I'm writing a GIS client tool in C# to retrieve "features" in a GML-based XML schema (sample below) from a server. Extracts are limited to 100,000 features.
I guestimate that the largest extract.xml might get up around 150 megabytes, so obviously DOM parsers are out I've been trying to decide between XmlSerializer and XSD.EXE generated bindings --OR-- XmlReader and a hand-crafted object graph.
Or maybe there's a better way which I haven't considered yet? Like XLINQ, or ????
Please can anybody guide me? Especially with regards to the memory efficiency of any given approach. If not I'll have to "prototype" both solutions and profile them side-by-side.
I'm a bit of a raw prawn in .NET. Any guidance would be greatly appreciated.
Thanking you.
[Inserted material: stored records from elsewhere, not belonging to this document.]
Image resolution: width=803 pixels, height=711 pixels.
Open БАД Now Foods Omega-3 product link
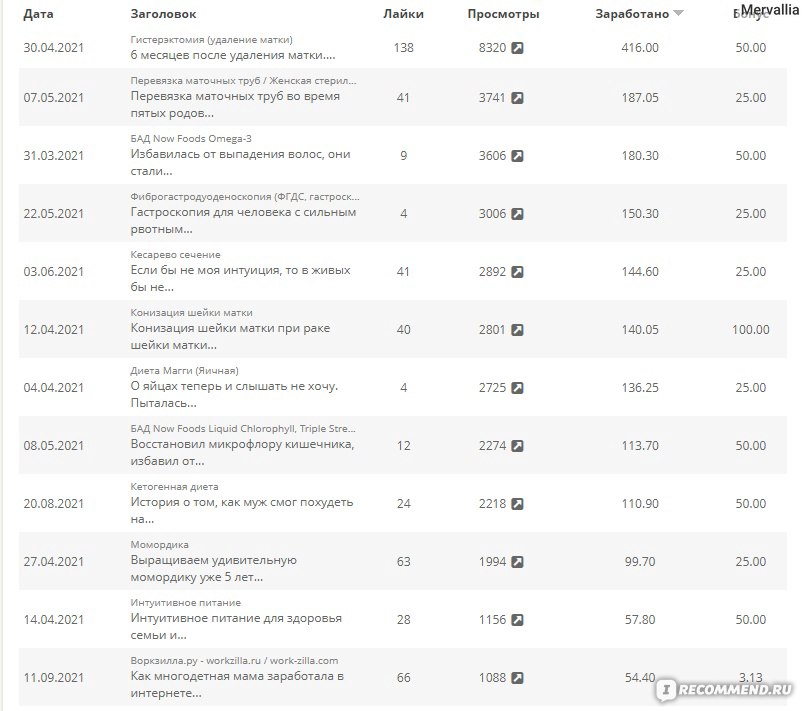191,138

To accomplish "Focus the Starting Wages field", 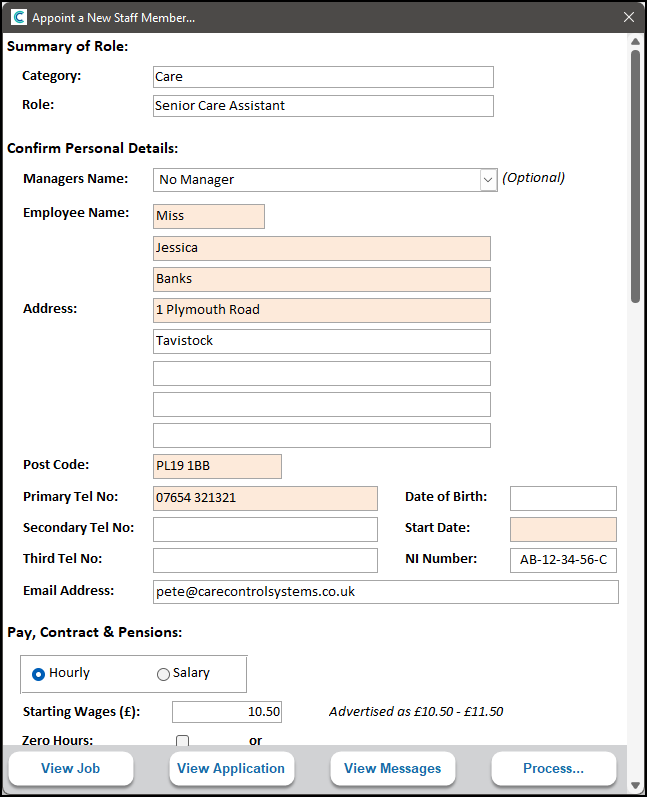I will [227, 712].
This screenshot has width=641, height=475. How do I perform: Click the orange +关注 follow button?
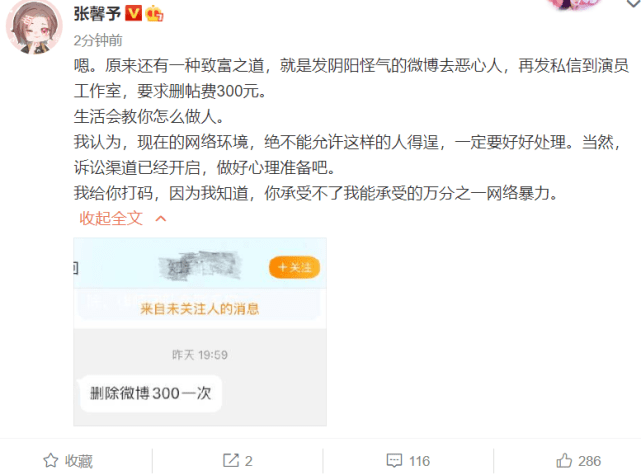pyautogui.click(x=294, y=267)
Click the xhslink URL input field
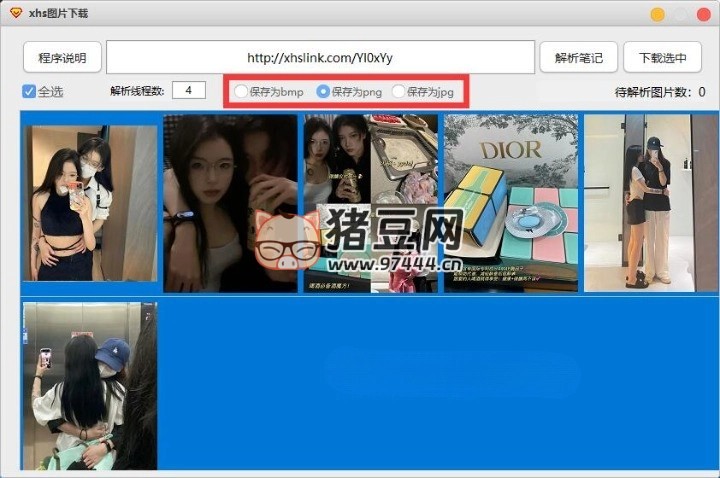 pos(320,58)
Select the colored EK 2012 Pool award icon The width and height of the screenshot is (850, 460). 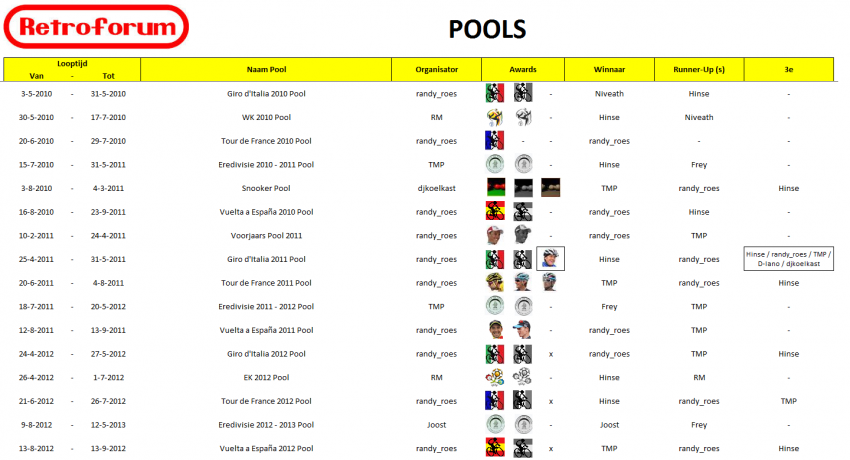pyautogui.click(x=494, y=377)
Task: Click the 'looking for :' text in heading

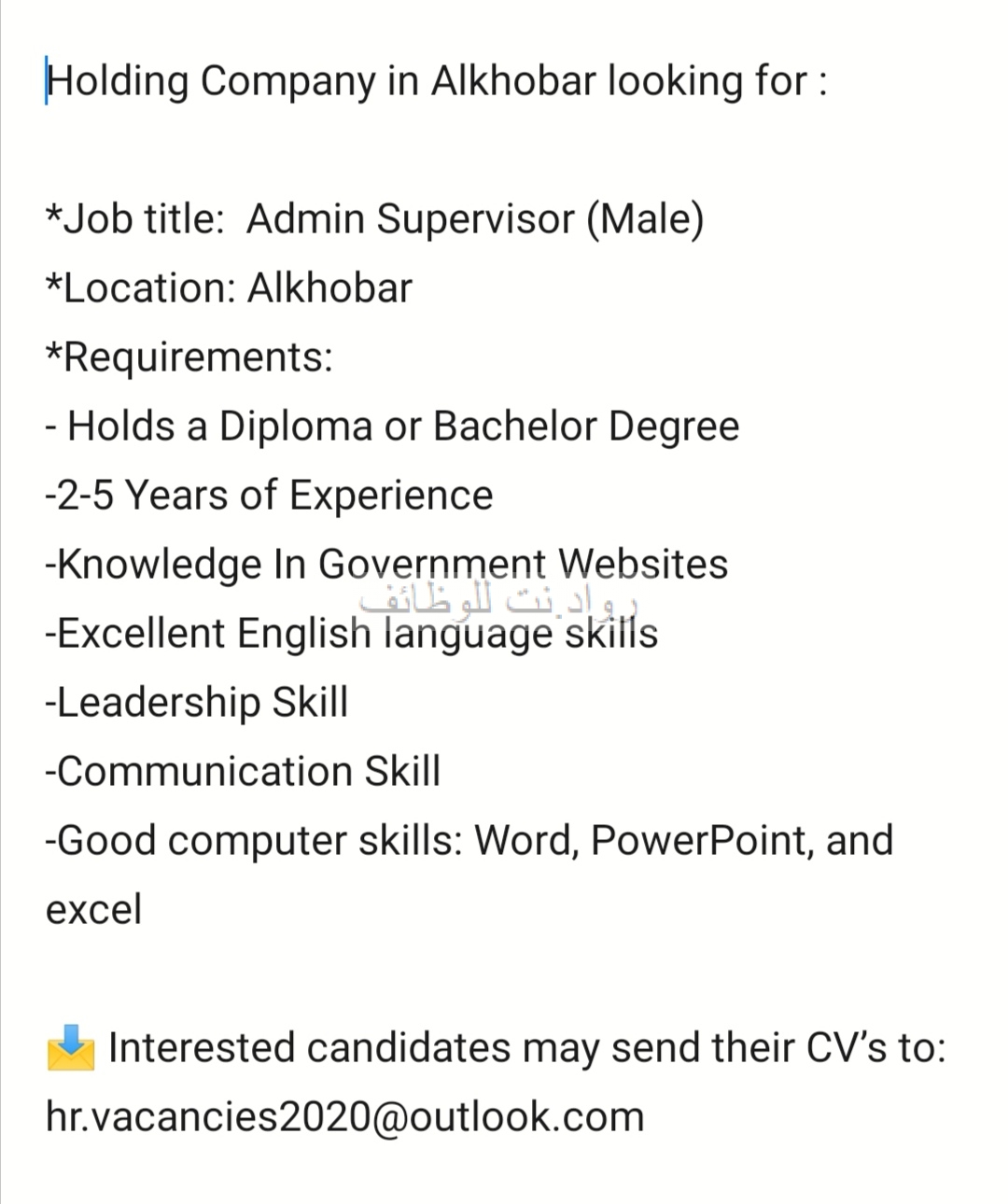Action: (717, 81)
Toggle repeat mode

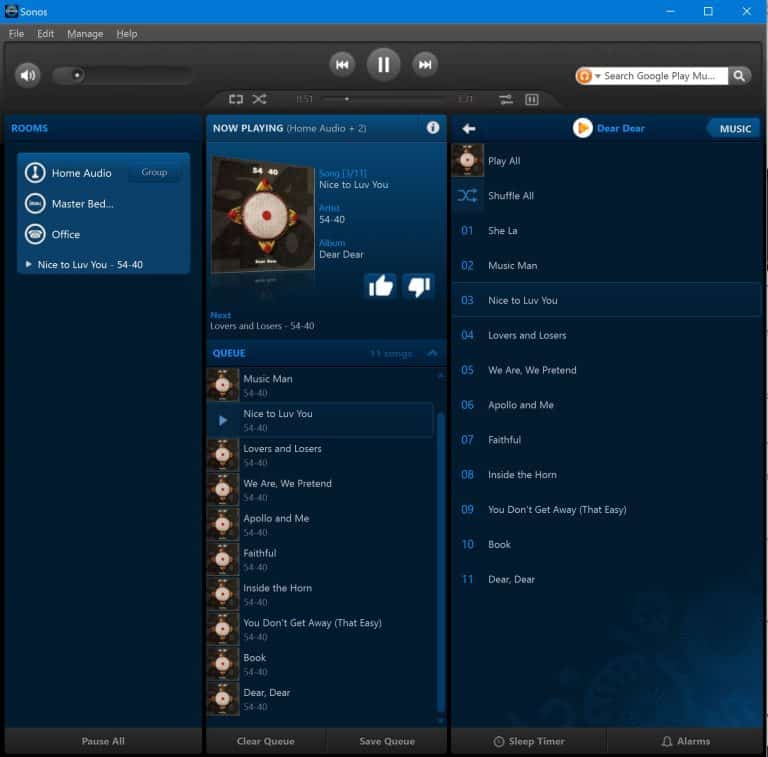(x=236, y=99)
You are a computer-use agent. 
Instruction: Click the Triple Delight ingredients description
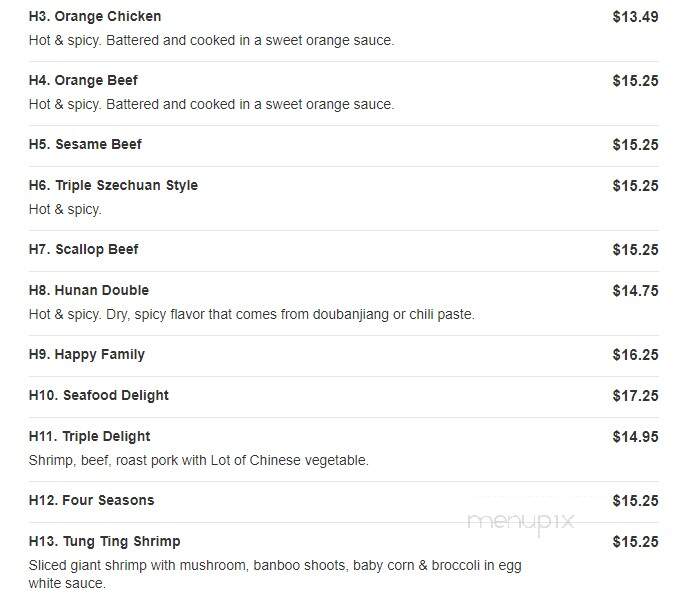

Keith.
Sample XML - upto 100,000 of them, of upto 234,600 coords per feature.
<feature featId="27168306" fType="vegetation" fTypeId="1129" fClass="vegetation" gType="Polygon" ID="0" cLockNr="51598" metadataId="51599" mdFileId="NRM/TIS/VEGETATION/9543_22_v3" dataScale="25000">
<MultiGeometry>
<geometryMember>
<Polygon>
<outerBoundaryIs>
<LinearRing>
<coordinates>153.505004,-27.42196 153.505044,-27.422015 153.503992 .... 172 coordinates omitted to save space ... 153.505004,-27.42196</coordinates>
</LinearRing>
</outerBoundaryIs>
</Polygon>
</geometryMember>
</MultiGeometry>
</feature>
Use XmlReader
to parse large XML documents. XmlReader
provides fast, forward-only, non-cached access to XML data. (Forward-only means you can read the XML file from beginning to end but cannot move backwards in the file.) XmlReader
uses small amounts of memory, and is equivalent to using a simple SAX reader.
using (XmlReader myReader = XmlReader.Create(@"c:\data\coords.xml"))
{
while (myReader.Read())
{
// Process each node (myReader.Value) here
// ...
}
}
You can use XmlReader to process files that are up to 2 gigabytes (GB) in size.